WHAT IS EXPECTED: Please report every line from the material that contains the word "will".

******************************

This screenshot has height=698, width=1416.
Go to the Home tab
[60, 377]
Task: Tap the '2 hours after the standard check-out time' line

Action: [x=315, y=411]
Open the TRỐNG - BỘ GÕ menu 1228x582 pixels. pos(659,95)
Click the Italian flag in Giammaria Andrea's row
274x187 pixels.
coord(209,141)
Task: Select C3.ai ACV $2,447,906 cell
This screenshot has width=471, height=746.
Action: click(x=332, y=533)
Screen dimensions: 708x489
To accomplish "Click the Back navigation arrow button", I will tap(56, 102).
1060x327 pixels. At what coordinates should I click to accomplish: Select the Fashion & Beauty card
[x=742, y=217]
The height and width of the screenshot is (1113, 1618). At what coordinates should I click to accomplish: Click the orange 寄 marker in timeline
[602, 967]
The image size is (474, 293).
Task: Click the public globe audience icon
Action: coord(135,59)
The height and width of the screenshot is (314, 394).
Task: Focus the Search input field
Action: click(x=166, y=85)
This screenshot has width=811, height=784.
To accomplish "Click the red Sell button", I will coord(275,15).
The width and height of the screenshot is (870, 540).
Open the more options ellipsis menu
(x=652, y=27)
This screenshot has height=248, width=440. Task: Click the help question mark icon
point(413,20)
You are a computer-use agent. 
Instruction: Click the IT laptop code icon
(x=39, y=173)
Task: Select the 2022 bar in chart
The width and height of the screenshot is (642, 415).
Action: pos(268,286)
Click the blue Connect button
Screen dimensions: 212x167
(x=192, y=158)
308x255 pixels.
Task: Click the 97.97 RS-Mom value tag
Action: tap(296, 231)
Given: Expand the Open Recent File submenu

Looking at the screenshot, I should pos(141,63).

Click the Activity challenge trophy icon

******************************

EXERCISE ANSWER:
To accomplish "Click the Back navigation arrow button", I will tap(56, 102).
To accomplish "Click the red Sell button", I will coord(275,15).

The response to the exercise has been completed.